Cuando proveedores locales de aceite de palma, cacao o vegetales son acusados de, sistemáticamente, explotar a sus trabajadores, forzar a trabajar a niños -ya sea por aprovecharse de presiones sociales o al ejercer presiones económicas- o generar un impacto ambiental que no puede ser obviado, quienes compran esos productos tendrían que ser los primeras en hacerse responsables, más cuando son empresas multimillonarias como Kellogg’s, Unilever, Coca-Cola o Procter & Gamble. (Vía: Amnistía Internacional)

Algo semejante ocurrió a mediados del siglo XIX en el Estados Unidos anterior a la Guerra Civil. Compañías bursátiles del Norte (particularmente en Nueva York y Boston) vendían pólizas de seguro para los esclavos que “realizaban trabajos riesgosos” como la minería, el trabajo en molinos y barcos y en la construcción de ferrocarriles; una de esas empresas, Nautilus Mutual Life Insurance Company, hoy conocida como New York Life y, hoy, una de las principales compañías aseguradoras en el mundo, incrementó su presencia en el sur de los Estados Unidos a partir de productos como estas pólizas. (Vía: New York Times)

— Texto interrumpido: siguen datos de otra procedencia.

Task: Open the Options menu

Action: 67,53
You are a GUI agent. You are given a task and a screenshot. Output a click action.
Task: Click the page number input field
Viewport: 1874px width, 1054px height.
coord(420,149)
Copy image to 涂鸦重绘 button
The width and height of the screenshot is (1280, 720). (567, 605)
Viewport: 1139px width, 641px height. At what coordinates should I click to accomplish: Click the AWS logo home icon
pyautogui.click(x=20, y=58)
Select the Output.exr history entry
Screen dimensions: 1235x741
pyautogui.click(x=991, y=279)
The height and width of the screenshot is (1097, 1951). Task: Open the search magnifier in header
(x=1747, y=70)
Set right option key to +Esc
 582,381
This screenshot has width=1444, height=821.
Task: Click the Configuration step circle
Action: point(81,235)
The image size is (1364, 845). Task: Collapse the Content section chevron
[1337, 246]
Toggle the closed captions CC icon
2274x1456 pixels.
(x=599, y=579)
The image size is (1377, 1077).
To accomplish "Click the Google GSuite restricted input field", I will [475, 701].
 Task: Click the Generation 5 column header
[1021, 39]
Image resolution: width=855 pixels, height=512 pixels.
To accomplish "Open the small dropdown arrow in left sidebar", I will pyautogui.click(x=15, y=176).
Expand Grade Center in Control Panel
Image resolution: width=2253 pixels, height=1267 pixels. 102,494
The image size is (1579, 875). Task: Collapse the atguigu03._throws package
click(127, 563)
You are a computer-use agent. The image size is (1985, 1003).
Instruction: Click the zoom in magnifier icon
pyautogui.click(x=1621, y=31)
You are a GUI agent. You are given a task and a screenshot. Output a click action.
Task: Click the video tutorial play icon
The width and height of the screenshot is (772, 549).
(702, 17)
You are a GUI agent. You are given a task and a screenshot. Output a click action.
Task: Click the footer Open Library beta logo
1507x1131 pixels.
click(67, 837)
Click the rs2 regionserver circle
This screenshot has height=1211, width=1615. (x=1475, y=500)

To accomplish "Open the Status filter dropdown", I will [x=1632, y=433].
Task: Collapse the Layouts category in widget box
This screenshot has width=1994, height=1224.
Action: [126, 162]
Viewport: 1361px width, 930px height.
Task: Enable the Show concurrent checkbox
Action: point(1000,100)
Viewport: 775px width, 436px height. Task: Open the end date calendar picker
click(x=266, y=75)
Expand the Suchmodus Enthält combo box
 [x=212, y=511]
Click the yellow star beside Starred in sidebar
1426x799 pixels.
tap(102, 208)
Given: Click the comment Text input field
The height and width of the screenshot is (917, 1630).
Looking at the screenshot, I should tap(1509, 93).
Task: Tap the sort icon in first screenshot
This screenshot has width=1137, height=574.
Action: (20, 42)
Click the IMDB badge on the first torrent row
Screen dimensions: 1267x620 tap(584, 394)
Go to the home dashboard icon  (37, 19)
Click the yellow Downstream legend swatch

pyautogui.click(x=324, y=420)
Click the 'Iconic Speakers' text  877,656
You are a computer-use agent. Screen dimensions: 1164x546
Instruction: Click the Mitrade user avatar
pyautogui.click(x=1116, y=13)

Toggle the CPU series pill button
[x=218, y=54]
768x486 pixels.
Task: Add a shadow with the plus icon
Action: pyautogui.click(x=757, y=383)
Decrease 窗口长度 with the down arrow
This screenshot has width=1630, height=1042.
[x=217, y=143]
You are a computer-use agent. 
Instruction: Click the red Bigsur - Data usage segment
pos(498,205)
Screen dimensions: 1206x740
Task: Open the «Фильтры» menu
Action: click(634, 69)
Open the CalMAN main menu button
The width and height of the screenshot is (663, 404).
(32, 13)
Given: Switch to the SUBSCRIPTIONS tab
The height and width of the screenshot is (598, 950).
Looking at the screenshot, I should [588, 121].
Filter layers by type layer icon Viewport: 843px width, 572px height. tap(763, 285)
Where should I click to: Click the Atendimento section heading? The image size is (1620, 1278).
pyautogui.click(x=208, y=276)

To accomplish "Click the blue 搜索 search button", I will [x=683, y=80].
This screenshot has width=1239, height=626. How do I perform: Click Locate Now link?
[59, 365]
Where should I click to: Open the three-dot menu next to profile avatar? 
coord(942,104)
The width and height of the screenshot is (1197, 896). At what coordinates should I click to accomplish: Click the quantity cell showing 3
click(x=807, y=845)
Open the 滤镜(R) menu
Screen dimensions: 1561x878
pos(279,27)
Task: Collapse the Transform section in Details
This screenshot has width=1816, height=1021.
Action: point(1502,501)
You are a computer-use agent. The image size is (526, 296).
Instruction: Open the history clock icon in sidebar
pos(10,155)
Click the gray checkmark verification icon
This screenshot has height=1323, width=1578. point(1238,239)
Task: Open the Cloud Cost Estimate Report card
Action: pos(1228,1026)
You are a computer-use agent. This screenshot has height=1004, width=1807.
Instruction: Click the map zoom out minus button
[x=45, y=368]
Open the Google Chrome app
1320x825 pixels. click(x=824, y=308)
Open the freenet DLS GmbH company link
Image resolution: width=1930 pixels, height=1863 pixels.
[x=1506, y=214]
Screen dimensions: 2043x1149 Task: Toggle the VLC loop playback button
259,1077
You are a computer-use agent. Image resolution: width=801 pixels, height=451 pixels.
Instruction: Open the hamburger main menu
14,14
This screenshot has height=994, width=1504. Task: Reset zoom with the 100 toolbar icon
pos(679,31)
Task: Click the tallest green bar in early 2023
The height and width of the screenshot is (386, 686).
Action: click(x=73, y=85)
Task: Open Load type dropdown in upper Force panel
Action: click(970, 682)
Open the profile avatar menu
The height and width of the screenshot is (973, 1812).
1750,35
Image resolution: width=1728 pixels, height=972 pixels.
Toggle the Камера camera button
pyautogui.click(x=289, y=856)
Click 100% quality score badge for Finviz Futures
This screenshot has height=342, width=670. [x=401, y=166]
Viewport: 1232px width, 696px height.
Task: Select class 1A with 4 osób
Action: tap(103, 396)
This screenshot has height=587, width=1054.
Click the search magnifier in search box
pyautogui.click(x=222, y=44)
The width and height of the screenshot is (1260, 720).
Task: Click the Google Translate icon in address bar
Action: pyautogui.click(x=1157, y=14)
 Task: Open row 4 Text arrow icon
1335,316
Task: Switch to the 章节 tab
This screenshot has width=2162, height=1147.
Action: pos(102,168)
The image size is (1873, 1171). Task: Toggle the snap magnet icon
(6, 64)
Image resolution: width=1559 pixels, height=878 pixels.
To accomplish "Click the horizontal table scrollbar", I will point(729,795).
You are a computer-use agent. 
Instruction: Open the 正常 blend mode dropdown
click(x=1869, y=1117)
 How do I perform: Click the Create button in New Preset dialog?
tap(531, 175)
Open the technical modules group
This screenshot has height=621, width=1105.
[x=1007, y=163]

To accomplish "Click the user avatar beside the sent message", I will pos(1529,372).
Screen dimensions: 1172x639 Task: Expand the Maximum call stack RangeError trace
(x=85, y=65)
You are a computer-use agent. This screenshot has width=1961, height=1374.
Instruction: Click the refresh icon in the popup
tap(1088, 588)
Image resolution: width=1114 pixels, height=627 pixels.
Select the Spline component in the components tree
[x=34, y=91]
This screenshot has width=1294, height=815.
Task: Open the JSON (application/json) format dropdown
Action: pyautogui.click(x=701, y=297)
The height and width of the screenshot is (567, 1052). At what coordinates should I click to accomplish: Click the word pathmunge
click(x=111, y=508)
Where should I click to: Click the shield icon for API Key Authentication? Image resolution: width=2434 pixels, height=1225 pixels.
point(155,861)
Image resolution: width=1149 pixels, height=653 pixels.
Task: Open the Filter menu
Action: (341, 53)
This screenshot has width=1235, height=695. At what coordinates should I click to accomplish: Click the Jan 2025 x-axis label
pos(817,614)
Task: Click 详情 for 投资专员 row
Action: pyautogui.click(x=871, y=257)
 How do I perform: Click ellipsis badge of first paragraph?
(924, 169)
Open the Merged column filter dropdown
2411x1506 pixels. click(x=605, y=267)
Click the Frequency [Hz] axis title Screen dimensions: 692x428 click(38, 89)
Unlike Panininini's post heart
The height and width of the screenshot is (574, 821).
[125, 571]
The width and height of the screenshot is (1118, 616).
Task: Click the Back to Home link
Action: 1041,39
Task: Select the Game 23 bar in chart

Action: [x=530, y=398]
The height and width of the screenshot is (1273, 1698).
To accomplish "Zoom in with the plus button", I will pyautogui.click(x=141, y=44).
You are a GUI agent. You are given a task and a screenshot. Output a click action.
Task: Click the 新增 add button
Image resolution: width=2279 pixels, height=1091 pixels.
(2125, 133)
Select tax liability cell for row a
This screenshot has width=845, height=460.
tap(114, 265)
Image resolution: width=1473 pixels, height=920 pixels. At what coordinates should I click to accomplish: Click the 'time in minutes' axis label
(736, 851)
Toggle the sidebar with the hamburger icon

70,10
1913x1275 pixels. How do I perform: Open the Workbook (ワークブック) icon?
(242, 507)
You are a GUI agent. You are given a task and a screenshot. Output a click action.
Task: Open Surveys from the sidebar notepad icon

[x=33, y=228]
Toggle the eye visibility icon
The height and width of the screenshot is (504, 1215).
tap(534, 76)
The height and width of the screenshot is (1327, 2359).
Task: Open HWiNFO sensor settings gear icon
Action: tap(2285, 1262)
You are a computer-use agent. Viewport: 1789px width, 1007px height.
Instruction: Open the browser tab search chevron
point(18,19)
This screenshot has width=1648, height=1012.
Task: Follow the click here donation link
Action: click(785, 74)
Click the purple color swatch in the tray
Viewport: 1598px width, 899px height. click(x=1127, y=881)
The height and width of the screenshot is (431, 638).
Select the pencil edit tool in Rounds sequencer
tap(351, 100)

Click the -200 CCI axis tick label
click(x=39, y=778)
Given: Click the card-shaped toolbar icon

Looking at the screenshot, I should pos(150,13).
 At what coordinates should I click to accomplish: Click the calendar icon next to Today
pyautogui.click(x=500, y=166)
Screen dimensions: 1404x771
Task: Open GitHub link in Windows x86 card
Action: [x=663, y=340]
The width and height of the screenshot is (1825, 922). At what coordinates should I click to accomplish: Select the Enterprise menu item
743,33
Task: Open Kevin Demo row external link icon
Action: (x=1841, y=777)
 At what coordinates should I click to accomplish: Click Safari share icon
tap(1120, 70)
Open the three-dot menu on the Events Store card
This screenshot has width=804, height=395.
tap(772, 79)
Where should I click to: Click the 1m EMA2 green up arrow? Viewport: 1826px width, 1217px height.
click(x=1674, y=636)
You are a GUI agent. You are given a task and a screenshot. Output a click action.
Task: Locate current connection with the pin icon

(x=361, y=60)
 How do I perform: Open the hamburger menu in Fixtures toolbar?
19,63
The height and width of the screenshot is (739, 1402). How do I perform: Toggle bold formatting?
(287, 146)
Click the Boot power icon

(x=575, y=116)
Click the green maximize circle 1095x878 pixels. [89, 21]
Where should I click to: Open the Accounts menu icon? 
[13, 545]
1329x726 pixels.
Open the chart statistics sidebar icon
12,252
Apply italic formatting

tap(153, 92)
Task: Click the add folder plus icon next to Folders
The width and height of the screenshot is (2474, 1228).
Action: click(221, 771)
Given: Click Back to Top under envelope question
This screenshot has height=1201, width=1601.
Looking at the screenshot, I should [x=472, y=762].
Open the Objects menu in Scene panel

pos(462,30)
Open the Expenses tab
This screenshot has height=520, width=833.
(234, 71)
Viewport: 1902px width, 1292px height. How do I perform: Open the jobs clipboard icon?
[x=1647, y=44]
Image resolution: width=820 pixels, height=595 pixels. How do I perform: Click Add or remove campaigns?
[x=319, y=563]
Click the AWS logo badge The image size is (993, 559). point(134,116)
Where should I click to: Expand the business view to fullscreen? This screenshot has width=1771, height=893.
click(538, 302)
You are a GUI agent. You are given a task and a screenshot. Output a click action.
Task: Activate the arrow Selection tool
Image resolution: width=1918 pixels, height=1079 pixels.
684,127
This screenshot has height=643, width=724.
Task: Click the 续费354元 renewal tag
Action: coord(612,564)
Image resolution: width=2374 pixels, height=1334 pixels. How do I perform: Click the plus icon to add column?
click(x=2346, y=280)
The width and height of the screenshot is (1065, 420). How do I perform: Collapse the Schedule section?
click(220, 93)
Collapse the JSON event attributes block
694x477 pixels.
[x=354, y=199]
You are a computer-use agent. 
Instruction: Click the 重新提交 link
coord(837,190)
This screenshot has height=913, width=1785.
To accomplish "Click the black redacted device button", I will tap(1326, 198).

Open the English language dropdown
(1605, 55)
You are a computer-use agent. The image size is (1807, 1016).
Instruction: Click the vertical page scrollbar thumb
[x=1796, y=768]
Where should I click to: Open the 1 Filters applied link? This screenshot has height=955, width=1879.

Una serie de leyes que han sido aprobadas en los últimos años, obligó a empresas como New York Life, AIG y otras aseguradoras a hacer públicos sus registros de este tipo de seguros y, gracias al trabajo de colectivos que buscan rearticular la memoria, y exigir respuestas, por y de la esclavitud, es que está existiendo, en los Estados Unidos, una discusión sobre cómo grupos financieros en Wall Street movían y prestaban dinero a esclavistas y, por tanto, seguían beneficiándose de la esclavitud, a pesar de que el estado de Nueva York la aboliera desde 1827.

Aún hoy siguen apareciendo descendientes directos de estos esclavos “asegurados”, y son ellos los que han construido preguntas pertinentes sobre el pasado de estas empresas, en cuyos registros aparecen sólo nombres (sin preocupación por apellido o familia) y muerte o fuga y el pago dado no a sus deudos, sino a su dueño. (Vía: New York Times)

El trabajo esclavo fue la base económica del incipiente poderío estadounidense: el algodón (que sembraban, cuidaban y recolectaban esclavos) era exportado a los telares industriales de Manchester, en el Reino Unido; el carbón (extraído con un altísimo costo en vidas humanas) alimentaba las redes ferroviarias que permitieron la victoria del Norte cuando estalló la Guerra Civil; el azúcar y el tabaco, por su altísima producción en los campos de las Carolinas, Florida y Virginia, dejaron de ser artículos de lujo y se convirtieron en una industria pujante comandada por los grandes hacendados sureños.

Las técnicas aprendidas por una industria tan grande fueron aplicadas luego a Latinoamérica cuando se produjo hule y fruta en cantidades industriales; y en África y Asia, hoy, cuando la producción de cacao, café, y aceite de palma alimentan un mercado multimillonario que ha invisibilizado el trabajo esclavo. (Vía: The Guardian)

Ya lo comentábamos, la esclavitud moderna incluso en México, tiene deudas pendientes con quienes explota, y, todos, tenemos lecciones que aprender sobre la lucha que, a diario, desde hace doscientos años, hicieron y siguen haciendo quienes no son valorados como seres humanos: son fuerza laboral, son una póliza de seguro, una cuota que cubrir.